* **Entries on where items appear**
····················

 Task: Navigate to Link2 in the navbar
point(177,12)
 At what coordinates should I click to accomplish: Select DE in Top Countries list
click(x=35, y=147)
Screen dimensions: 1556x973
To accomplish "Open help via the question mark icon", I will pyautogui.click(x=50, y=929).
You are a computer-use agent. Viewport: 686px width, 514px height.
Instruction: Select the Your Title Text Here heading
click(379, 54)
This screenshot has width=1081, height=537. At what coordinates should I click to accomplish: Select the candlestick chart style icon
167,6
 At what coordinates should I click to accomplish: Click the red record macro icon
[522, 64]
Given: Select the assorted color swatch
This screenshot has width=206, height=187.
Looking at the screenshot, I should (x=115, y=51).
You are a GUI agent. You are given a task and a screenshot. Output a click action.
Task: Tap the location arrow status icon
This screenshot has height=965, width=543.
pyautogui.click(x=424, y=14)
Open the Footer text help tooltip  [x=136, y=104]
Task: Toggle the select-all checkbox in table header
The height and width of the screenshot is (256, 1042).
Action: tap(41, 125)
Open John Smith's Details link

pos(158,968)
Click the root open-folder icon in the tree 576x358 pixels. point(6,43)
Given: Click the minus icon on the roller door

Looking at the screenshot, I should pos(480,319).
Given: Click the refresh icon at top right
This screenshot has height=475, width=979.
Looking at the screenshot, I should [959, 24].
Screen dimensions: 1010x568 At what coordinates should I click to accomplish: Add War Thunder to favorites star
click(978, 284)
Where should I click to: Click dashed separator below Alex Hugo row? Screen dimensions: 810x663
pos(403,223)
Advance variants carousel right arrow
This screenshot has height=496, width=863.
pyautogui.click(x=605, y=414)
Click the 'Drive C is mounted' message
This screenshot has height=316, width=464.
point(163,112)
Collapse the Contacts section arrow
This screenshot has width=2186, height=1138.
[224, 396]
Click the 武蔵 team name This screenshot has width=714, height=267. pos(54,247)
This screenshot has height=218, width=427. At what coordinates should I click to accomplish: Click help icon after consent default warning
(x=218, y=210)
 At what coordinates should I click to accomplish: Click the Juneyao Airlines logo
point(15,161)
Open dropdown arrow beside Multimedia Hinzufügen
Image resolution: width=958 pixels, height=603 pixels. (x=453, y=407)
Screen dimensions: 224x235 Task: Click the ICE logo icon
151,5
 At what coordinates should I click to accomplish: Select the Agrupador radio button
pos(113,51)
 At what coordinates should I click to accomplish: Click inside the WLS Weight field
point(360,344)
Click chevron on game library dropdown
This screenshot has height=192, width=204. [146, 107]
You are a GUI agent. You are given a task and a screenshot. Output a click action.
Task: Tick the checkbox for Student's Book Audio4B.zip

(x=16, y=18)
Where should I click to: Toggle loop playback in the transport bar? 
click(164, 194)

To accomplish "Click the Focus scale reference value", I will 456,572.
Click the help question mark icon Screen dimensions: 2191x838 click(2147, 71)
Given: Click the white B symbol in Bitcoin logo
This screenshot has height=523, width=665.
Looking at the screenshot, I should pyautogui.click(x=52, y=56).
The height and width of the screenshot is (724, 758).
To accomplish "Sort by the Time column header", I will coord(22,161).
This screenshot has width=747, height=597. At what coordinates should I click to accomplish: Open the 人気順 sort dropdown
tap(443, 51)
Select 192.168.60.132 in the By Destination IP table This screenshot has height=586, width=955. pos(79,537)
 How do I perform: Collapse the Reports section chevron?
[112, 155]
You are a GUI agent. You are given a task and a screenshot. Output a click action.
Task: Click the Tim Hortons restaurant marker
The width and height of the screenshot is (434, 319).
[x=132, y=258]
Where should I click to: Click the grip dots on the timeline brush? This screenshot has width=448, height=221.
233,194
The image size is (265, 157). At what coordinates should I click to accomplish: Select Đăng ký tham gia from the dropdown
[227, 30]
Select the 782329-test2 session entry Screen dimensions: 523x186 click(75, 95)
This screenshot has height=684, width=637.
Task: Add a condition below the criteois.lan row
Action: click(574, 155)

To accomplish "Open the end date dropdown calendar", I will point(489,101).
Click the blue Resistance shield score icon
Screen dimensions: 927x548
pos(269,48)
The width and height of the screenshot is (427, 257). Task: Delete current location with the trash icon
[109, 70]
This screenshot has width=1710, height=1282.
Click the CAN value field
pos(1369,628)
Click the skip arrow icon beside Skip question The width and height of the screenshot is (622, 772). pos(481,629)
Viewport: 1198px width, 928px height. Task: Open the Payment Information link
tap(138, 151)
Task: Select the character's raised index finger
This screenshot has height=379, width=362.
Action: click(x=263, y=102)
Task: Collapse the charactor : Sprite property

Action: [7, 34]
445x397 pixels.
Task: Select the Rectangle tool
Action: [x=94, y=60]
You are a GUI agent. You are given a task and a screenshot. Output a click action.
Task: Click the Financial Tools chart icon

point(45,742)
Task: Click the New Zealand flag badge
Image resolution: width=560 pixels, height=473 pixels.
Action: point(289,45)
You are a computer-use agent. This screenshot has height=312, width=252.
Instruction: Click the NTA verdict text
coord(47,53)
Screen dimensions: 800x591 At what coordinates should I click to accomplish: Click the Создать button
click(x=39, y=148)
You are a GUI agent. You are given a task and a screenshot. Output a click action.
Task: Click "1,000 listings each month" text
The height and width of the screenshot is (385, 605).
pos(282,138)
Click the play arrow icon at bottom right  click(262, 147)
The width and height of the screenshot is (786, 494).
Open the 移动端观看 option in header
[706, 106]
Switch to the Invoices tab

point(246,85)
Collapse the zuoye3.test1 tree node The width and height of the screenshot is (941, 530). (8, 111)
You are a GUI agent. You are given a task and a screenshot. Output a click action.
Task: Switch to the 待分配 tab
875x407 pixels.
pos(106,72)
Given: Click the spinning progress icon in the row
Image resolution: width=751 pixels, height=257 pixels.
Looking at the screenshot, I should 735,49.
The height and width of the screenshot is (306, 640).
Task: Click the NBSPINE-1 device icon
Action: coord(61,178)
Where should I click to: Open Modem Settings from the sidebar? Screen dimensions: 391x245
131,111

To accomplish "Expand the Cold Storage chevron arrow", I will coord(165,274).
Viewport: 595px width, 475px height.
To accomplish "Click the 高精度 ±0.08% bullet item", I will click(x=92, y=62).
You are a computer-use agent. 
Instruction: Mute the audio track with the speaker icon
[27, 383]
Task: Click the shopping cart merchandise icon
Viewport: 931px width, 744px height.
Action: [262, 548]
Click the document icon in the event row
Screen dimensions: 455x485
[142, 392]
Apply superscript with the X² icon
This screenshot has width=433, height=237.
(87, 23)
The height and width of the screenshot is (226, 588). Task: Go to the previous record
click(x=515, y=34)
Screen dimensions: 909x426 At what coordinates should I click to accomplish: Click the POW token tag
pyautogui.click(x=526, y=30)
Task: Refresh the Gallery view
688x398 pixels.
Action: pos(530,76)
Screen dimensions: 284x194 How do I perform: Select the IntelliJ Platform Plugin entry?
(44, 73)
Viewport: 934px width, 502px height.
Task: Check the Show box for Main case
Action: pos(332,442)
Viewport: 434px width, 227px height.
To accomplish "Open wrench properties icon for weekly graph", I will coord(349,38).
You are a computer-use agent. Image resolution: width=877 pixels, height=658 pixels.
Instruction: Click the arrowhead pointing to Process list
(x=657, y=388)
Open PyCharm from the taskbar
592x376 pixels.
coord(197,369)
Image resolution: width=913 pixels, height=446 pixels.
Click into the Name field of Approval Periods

····················

* **WHAT IS ASKED**
Resize the entries from the line containing "At what coordinates should I click to accomplish: Select DE" through the line containing "will pyautogui.click(x=50, y=929).", both included, giving back only those lines with their requests, and multiply every click coordinate in the answers by 1.95, rounding to whole numbers with halves rounded up.

* **RESPONSE**
 At what coordinates should I click to accomplish: Select DE in Top Countries list
click(x=68, y=287)
Screen dimensions: 1556x973
To accomplish "Open help via the question mark icon", I will pyautogui.click(x=98, y=1812).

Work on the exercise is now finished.